优选地,检测物体表面的电流的设备为能够检测为100μA以下电流的设备;Preferably, the device for detecting the current on the surface of the object is a device capable of detecting a current below 100 μA;
优选地,在物体表面形成权利要求1-3任一项所述的半导体涂层的材料包括硅烷偶联剂、锌盐溶液、氢氧化钠、环六亚甲基四胺、六水合醋酸锌和金属纳米颗粒。Preferably, the material for forming the semiconductor coating according to any one of claims 1-3 on the surface of the object comprises silane coupling agent, zinc salt solution, sodium hydroxide, cyclohexamethylenetetramine, zinc acetate hexahydrate and metal nanoparticles.
本发明半导体特性的涂层与微生物相互作用而产生的电流既可以作为实时监测微生物数量的参数,同时又是对细菌呼吸链的干扰而实现快速非释放型抗菌的因素。该抗菌体系可以在不干扰植入体生物相容性前提下进行抗菌和对细菌数量进行实时监控,具有环保可控的优势。The current generated by the interaction of the coating with the semiconductor characteristics of the present invention and the microorganisms can be used as a parameter for real-time monitoring of the number of microorganisms, and at the same time, it is a factor that interferes with the bacterial respiratory chain to achieve rapid non-release antibacterial. The antibacterial system can perform antibacterial and real-time monitoring of the number of bacteria without interfering with the biocompatibility of the implant, and has the advantages of environmental protection and controllability.

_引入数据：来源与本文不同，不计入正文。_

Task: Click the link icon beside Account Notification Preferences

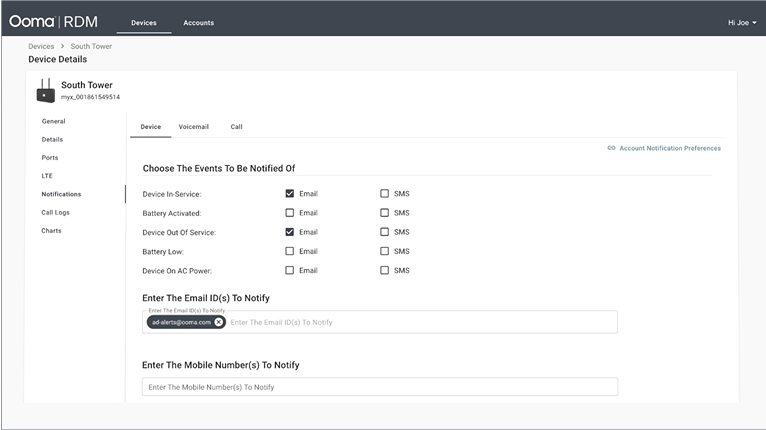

本发明涉及一种基于电子传递的同时具有实时监测细菌数量的抗菌表面。与以往抗菌表面设计相比具有以下优点:The present invention relates to an antibacterial surface based on electron transfer with real-time monitoring of bacterial population. Compared with previous antibacterial surface designs, it has the following advantages:
1、本发明提供的半导体涂层能够实现抗微生物活性的同时提供该涂层基底产品的微生物污染情况,首次实现了集抗微生物和检测功能于一体。1. The semiconductor coating provided by the present invention can achieve antimicrobial activity while providing the microbial contamination of the coating substrate product, and realizes the integration of antimicrobial and detection functions for the first time.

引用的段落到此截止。